My DGX Spark Hangs ... is this normal?

,

Hello, I need some advice or help if possible.

I have installed a Local LLM serving stack for a development team of up to 8 concurrent users, running on a single NVIDIA DGX Spark (128 GB unified memory). With an OpenAI-compatible API via vLLM and a web interface via Open WebUI, both backed by the Qwen3-Coder-Next-FP8 model with FP8 KV cache and chunked prefill for optimal throughput.

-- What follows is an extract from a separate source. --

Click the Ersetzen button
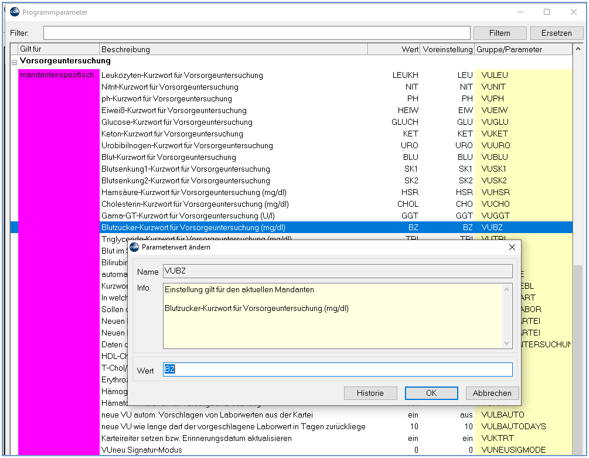This screenshot has width=589, height=458. [556, 33]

This is what I have installed :

  • vLLM (NGC container) : High-throughput LLM inference server with OpenAI-compatible API.
  • Open WebUI (Docker) : Browser-based chat interface, with PostgreSQL + Redis for 8 concurrent sessions
  • LiteLLM Proxy (Docker) : Per-user API key management, usage tracking, and analytics
  • Qwen3-Coder-Next-FP8 : 80B MoE model (3B active params) in FP8 quantization, optimized for code generation

LLM SETTINGS :
=============

Image : nvcr.io/nvidia/vllm:26.01-py3
Model : unsloth/Qwen3-Coder-Next-FP8
Max context : 65536 tokens
Max concurrent : 8 requests
GPU mem util : 0.93
KV cache dtype : fp8_e4m3
Tool calling : true
Tool call parser : qwen3_xml
Prefix caching : true
Chunked prefill : true

PROBLEM : I have connected a single VS Code IDE to it and ran a medium-difficulty task analyzing a personal project. The whole DGX Spark machine hangs completely—no mouse or keyboard response, nothing. no visual errors, no logs errors . I have to manually reboot it to make it work again. The machine has the latest updates installed too.

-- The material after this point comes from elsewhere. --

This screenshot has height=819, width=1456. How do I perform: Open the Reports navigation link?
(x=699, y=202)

Is this normal ? is this a hardware issue ? or a software issue, anyone with the same problem ?

After a freeze and reboot, can you view the previous boot logs? You may be running into an OOM error which freezes the Spark
journalctl -k -b -1 -e

When DGX Spark experiences memory shortages leading to swap usage, it suffers from extreme response latency or even appears to ‘freeze.’ This memory shortage occurs despite the model being small enough to run on a single node, primarily due to high GPU memory utilization. If gpu_mem_util is set to 0.93, there may not be enough memory left for essential system operations, triggering swap usage.

When using vLLM, it is generally not recommended to set this value above 0.9. Personally, I expect that Qwen3-Coder-Next-FP8 should perform well even with a gpu_mem_util setting between 0.85 and 0.88. However, if eight users access it simultaneously, the speed might become sluggish. In such cases, trying quantized models like NVFP4 or INT4 could be a good alternative.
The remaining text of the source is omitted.